Given ax³ + bx² + cx + d = 0 and a =/= 0, we have the following:
x³ + bx²/a + cx/a + d/a = 0, so x³ + 3(b/3a)x² + 3(b/3a)²x + cx/a + d/a = 3(b/3a)²x,
so x³ + 3(b/3a)x² + 3(b/3a)²x + (b/3a)³ + cx/a + d/a = 3(b/3a)²x + (b/3a)³,
so (x + b/3a)³ + cx/a + c(b/3a)/a + d/a = (b/3a)² (3x + b/3a) + c(b/3a)/a,
so (x+b/3a)³+(c/a)(x+b/3a)+d/a+(b/3a)²(2b/3a)=(b/3a)²(3x+b/3a)+(b/3a)²(2b/3a)+(c/a)(b/3a),
so (x+b/3a)³+(c/a)(x+b/3a)+d/a+(b/3a)²(2b/3a)=(b/3a)²(3x+3b/3a)+(c/a)(b/3a),
so (x+b/3a)³+(c/a)(x+b/3a)-3(b/3a)²(x+b/3a)+d/a+(b/3a)²(2b/3a)-(c/a)(b/3a)=0,
so (x+b/3a)³ + [c/a-3(b/3a)²] (x+b/3a) + d/a + 2(b/3a)³ - (bc/3a²) = 0,
so y³ + Ay + B = 0, with y = x+b/3a, A = c/a-3(b/3a)², and B = d/a+2(b/3a)³-(bc/3a²)

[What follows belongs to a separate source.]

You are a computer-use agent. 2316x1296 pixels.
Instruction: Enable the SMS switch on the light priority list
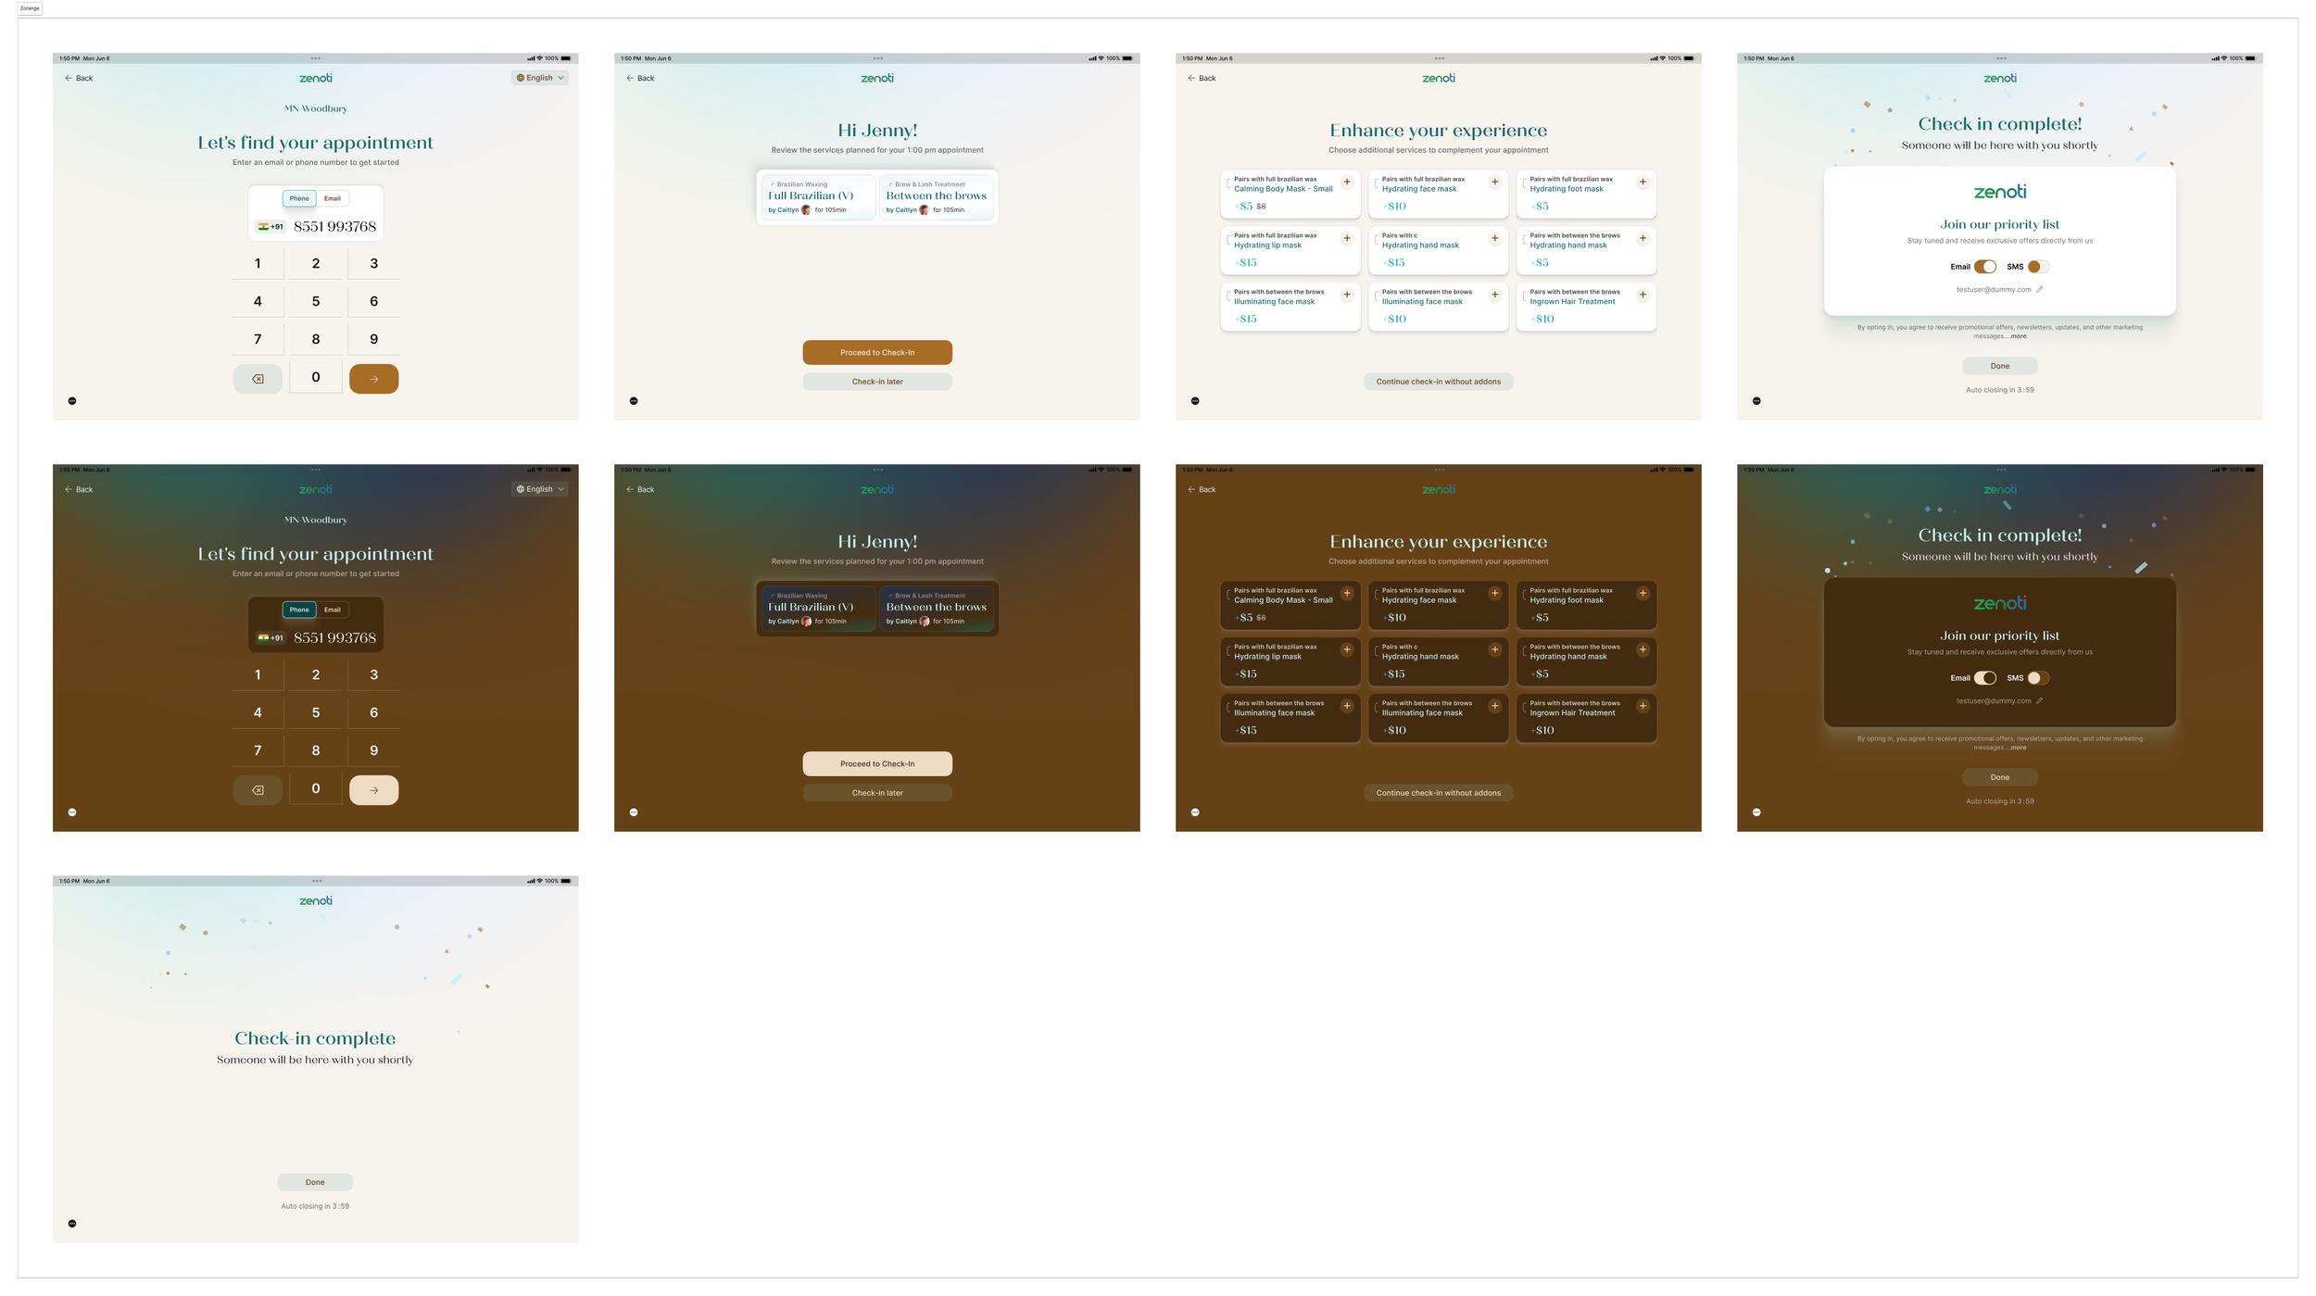pyautogui.click(x=2037, y=267)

y = u + v, so y³ = (u+v)³ = u³ + 3u²v + 3uv² + v³ = u³ + v³ + 3uv(u+v) = u³ + v³ + 3uvy,
so y³ - (u³ + v³ + 3uvy) = 0, so y³ - (3uv)y - (u³ + v³) = 0 = y³ + Ay + B,
so A = -3uv and B = -(u³ + v³), so A³ = -27u³v³ and 27u³B = -27(u³)² - 27u³v³,
so 27u³B = -27(u³)² + A³, so 27(u³)² + 27B(u³) - A³ = 0, so now we have, from the
quadratic formula: u³ = { -(27B) +- ²√[(27B)² - 4*(27)*(-A³)] } / { 2*(27) },
so u³ = { -27B +- ²√[(27)²B² + 4*(27)²*A³/27] } / { 2*(27) },
so u³ = [ -B +- ²√(B² + 4*A³/27) ] / 2, so B = -([ -B +- ²√(B² + 4*A³/27) ]/2 + v³),
so v³ = -B - [ -B +- ²√(B² + 4*A³/27) ]/2, so u = ³√{[ -B +- ²√(B² + 4*A³/27) ] / 2}
and v = ³√{-B - [ -B +- ²√(B² + 4*A³/27) ]/2}, so y = u + v, which is the following:
y = ³√{[ -B +- ²√(B² + 4*A³/27) ] / 2} + ³√{-B - [ -B +- ²√(B² + 4*A³/27) ]/2}
so since y = x + b/3a, then we have x = y - b/3a, so:
x = ³√{[ -B +- ²√(B² + 4*A³/27) ] / 2} + ³√{-B - [ -B +- ²√(B² + 4*A³/27) ]/2} - b/3a
where A = c/a-3(b/3a)², and B = d/a+2(b/3a)³-(bc/3a²).